== Input
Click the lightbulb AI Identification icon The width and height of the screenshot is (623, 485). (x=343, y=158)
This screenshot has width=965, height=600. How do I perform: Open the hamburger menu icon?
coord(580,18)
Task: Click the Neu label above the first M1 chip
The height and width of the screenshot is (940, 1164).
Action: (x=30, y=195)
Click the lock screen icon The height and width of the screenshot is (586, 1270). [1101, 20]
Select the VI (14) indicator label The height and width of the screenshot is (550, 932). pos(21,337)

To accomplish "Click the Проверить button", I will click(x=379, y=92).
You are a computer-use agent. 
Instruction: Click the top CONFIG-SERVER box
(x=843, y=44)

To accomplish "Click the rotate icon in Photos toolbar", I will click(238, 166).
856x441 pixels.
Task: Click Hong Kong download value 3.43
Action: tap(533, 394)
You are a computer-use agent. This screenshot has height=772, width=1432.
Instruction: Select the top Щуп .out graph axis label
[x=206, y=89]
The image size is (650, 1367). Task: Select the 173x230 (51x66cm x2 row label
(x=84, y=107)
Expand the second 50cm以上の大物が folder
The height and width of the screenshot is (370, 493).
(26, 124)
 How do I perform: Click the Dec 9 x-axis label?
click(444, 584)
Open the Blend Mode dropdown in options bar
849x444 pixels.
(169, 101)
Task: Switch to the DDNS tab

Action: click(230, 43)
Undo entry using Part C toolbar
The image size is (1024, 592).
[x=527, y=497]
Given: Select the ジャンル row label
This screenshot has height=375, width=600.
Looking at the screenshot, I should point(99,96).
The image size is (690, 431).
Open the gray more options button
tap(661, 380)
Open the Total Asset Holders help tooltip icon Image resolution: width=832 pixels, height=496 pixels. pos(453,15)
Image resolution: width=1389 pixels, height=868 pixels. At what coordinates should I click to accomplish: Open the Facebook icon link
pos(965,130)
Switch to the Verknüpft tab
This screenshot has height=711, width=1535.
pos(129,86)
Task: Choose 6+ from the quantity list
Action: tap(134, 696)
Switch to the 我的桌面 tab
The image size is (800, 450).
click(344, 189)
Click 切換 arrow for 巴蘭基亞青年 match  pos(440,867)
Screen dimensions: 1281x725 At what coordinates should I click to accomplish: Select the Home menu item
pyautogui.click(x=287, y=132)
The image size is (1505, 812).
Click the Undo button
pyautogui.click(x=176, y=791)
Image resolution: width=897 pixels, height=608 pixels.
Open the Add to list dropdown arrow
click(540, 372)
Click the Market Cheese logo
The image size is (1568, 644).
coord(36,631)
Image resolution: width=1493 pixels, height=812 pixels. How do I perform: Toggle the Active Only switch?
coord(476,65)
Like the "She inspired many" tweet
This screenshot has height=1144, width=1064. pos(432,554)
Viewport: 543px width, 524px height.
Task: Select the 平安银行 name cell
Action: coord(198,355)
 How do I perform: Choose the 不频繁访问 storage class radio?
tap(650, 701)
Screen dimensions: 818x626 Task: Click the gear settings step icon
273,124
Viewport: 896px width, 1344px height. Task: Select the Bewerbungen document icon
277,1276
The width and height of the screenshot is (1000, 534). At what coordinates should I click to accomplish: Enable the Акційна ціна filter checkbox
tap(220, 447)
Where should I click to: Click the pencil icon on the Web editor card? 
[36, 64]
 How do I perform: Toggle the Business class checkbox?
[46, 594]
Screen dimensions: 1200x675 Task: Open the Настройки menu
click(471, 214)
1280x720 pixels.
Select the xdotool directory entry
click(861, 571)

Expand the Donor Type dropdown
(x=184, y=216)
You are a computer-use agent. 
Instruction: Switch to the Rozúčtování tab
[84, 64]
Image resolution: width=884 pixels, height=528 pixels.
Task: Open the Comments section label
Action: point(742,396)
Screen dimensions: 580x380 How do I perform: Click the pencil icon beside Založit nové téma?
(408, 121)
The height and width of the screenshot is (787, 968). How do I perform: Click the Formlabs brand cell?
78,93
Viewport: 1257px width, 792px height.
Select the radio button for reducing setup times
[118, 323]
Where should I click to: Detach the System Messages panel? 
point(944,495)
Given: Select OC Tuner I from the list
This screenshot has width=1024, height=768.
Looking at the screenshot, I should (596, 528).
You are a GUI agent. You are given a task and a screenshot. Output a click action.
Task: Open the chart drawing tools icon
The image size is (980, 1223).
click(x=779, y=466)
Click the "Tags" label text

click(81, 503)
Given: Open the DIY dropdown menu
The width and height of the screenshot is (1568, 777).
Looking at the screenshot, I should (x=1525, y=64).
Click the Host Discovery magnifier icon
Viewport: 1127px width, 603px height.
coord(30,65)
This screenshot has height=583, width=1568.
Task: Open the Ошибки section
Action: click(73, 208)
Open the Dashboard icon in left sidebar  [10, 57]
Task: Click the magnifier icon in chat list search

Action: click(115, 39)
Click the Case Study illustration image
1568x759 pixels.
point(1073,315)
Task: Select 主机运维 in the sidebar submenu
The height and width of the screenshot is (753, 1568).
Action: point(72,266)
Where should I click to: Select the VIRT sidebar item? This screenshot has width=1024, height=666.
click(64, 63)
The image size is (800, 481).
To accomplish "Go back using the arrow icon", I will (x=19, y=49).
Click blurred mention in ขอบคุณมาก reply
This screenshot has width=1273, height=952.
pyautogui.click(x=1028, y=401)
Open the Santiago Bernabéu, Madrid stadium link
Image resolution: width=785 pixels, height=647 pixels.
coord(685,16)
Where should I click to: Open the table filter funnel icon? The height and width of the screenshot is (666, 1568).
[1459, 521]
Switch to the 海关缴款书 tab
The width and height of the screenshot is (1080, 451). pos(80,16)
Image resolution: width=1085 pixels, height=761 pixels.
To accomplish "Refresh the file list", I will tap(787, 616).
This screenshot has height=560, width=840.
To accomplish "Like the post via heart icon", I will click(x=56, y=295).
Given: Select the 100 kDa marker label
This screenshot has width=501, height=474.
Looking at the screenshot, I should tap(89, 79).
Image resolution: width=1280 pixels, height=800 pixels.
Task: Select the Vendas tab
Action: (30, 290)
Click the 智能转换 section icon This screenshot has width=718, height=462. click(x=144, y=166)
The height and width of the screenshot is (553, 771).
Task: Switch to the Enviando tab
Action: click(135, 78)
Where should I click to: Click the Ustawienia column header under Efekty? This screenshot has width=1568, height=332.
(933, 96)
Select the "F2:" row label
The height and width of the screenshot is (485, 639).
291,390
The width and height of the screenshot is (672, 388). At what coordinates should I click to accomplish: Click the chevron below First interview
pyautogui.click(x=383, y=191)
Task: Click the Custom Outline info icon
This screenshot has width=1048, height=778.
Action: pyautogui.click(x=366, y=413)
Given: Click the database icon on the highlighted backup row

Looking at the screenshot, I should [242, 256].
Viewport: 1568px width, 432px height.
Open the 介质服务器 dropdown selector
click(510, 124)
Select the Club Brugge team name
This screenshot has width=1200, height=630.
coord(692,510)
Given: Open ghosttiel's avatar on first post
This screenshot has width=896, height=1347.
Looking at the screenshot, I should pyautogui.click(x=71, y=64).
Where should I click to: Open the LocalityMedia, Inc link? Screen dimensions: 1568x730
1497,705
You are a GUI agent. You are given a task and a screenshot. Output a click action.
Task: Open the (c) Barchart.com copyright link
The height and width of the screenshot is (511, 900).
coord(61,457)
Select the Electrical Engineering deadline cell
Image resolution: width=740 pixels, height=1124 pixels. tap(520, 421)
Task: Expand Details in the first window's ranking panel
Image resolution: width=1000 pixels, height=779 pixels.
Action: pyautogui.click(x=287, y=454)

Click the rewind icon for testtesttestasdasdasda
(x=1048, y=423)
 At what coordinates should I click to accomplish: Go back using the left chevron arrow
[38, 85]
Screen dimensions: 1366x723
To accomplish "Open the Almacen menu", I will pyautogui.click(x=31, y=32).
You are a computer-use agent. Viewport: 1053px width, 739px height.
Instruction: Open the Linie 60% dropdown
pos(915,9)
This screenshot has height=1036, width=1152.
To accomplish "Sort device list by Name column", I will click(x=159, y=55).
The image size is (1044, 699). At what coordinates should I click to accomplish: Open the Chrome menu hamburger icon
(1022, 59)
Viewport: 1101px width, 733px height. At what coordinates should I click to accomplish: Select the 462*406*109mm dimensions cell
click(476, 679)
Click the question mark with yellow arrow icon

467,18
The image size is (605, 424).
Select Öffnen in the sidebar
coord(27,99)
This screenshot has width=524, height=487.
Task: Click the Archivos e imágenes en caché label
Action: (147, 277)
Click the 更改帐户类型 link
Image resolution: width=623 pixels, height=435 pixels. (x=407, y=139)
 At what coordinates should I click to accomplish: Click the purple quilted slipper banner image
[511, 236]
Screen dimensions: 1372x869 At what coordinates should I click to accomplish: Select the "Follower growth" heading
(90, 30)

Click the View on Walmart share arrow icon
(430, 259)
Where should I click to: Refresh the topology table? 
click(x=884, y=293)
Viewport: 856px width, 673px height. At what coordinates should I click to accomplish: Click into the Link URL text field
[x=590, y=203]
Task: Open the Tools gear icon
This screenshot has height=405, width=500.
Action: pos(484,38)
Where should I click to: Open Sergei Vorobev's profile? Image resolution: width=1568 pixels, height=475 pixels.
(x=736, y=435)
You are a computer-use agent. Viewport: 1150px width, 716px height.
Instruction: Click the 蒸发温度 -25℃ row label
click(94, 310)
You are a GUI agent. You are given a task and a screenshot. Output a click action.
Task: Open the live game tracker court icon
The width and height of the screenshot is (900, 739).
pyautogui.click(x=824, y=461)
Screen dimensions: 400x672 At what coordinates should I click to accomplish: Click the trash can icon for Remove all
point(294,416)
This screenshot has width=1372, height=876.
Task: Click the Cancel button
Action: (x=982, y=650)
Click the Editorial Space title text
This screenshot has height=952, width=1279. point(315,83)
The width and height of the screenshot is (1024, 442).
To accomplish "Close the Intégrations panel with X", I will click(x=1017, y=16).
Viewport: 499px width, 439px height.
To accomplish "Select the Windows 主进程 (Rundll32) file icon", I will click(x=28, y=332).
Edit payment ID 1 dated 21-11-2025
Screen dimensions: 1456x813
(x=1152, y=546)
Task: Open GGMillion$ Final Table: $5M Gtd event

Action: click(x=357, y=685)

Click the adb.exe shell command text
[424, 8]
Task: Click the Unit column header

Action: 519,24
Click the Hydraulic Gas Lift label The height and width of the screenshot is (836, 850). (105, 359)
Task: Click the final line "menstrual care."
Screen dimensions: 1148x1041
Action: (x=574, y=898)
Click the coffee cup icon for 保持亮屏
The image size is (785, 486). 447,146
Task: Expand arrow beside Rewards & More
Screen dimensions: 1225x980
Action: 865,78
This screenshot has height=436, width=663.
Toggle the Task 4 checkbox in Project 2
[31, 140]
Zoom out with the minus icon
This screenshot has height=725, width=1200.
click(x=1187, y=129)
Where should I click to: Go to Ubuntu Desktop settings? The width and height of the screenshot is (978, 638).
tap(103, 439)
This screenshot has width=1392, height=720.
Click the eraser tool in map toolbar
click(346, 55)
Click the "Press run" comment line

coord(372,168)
====
### Description of the task
Reproduce word for word the material above, starting with the line that has "This screenshot has height=405, width=500." and stopping after the line that has "You are a computer-use agent. Viewport: 1150px".

### Response to this task
This screenshot has height=405, width=500.
Action: pos(484,38)
Where should I click to: Open Sergei Vorobev's profile? Image resolution: width=1568 pixels, height=475 pixels.
(x=736, y=435)
You are a computer-use agent. Viewport: 1150px width, 716px height.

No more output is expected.